Task brief: Give again, exactly, every line of the entries below from the one that has "The image size is (1323, 916)." to the last.

The data:
•••••

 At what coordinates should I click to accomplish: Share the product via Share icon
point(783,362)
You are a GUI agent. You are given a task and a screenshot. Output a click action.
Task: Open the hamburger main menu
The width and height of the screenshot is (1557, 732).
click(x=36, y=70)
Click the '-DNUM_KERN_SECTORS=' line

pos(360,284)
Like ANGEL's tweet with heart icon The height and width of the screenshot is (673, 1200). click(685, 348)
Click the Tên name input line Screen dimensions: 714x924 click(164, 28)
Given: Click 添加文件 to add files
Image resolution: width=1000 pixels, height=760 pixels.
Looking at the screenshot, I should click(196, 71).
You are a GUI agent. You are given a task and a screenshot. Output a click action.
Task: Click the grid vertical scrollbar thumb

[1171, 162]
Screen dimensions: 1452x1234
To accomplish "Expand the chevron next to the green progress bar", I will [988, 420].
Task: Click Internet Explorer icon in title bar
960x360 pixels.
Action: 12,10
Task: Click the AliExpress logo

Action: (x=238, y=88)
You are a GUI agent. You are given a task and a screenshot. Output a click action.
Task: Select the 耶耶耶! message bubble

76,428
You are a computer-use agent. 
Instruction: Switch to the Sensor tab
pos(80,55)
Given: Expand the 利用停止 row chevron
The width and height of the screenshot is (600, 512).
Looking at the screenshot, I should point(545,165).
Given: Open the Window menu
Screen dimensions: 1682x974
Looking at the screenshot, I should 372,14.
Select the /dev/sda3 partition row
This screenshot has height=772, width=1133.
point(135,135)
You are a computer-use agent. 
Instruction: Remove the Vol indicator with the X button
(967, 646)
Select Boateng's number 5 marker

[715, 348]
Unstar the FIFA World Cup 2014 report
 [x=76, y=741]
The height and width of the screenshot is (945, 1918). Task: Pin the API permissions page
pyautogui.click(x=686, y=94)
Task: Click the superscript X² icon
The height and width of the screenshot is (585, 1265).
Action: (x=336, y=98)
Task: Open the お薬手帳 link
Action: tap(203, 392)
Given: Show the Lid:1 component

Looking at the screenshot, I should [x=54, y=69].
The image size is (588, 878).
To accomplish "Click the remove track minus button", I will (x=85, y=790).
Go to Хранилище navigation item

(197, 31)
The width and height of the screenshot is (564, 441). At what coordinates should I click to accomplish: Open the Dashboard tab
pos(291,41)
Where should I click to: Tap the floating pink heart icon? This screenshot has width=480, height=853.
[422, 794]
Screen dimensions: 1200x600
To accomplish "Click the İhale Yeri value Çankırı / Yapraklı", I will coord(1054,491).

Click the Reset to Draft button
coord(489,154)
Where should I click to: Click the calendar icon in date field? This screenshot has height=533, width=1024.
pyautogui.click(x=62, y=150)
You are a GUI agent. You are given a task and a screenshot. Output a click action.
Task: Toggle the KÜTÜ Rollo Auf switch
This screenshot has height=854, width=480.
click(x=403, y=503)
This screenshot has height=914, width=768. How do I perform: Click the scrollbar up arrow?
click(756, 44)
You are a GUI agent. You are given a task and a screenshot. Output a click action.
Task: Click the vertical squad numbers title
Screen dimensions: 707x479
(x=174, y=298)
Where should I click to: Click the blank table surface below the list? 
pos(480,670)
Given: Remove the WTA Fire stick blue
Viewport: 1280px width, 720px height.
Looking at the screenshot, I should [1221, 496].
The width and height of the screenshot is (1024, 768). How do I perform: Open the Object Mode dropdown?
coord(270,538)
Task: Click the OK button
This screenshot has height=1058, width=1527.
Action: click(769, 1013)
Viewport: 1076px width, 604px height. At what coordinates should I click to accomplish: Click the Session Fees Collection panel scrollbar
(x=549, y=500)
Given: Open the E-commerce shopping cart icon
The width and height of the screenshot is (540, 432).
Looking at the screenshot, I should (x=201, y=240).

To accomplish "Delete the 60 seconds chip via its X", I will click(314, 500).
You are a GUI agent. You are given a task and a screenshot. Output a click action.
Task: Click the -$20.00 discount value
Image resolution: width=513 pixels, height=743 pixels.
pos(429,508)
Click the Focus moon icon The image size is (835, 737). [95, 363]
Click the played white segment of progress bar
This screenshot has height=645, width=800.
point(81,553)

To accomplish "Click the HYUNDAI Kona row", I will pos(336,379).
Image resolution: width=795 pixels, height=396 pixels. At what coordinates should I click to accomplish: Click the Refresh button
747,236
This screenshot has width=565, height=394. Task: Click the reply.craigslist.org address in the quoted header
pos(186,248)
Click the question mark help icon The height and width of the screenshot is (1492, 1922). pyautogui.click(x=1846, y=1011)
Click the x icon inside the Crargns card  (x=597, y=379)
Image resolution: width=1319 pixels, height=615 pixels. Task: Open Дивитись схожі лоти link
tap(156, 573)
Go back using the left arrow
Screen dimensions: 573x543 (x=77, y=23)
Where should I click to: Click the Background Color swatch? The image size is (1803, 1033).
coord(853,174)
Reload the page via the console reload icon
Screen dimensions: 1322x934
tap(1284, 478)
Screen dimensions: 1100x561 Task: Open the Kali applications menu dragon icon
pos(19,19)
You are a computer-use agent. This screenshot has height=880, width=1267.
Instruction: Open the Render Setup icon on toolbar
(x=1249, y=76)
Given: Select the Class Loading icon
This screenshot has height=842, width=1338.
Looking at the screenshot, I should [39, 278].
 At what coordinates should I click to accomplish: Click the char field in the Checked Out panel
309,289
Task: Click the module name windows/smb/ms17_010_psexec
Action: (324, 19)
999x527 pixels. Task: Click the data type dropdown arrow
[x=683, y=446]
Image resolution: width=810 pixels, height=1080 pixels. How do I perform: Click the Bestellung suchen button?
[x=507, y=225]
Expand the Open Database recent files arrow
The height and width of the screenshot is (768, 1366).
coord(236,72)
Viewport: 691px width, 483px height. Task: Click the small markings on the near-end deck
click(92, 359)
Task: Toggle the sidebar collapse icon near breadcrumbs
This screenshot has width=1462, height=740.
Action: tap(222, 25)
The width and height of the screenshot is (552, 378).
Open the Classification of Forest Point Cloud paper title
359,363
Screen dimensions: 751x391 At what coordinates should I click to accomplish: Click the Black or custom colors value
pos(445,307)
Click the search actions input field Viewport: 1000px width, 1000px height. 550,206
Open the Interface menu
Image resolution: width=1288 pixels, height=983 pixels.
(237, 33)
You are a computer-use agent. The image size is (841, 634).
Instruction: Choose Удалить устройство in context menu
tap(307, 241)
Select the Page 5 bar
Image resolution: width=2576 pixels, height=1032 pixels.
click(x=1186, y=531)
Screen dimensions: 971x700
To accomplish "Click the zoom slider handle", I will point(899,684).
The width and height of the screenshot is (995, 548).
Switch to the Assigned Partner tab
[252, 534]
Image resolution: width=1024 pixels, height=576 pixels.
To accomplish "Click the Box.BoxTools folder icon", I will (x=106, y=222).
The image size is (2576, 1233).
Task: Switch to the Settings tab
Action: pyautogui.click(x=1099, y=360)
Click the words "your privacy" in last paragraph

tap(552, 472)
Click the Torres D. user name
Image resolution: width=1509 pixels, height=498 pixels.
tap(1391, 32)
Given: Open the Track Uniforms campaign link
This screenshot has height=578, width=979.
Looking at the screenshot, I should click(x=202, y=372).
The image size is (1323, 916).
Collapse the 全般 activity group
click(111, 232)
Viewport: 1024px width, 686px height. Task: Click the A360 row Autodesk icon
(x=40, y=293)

•••••

Solution for this problem:
The image size is (1323, 916).
Collapse the 全般 activity group
click(111, 232)
Viewport: 1024px width, 686px height. Task: Click the A360 row Autodesk icon
(x=40, y=293)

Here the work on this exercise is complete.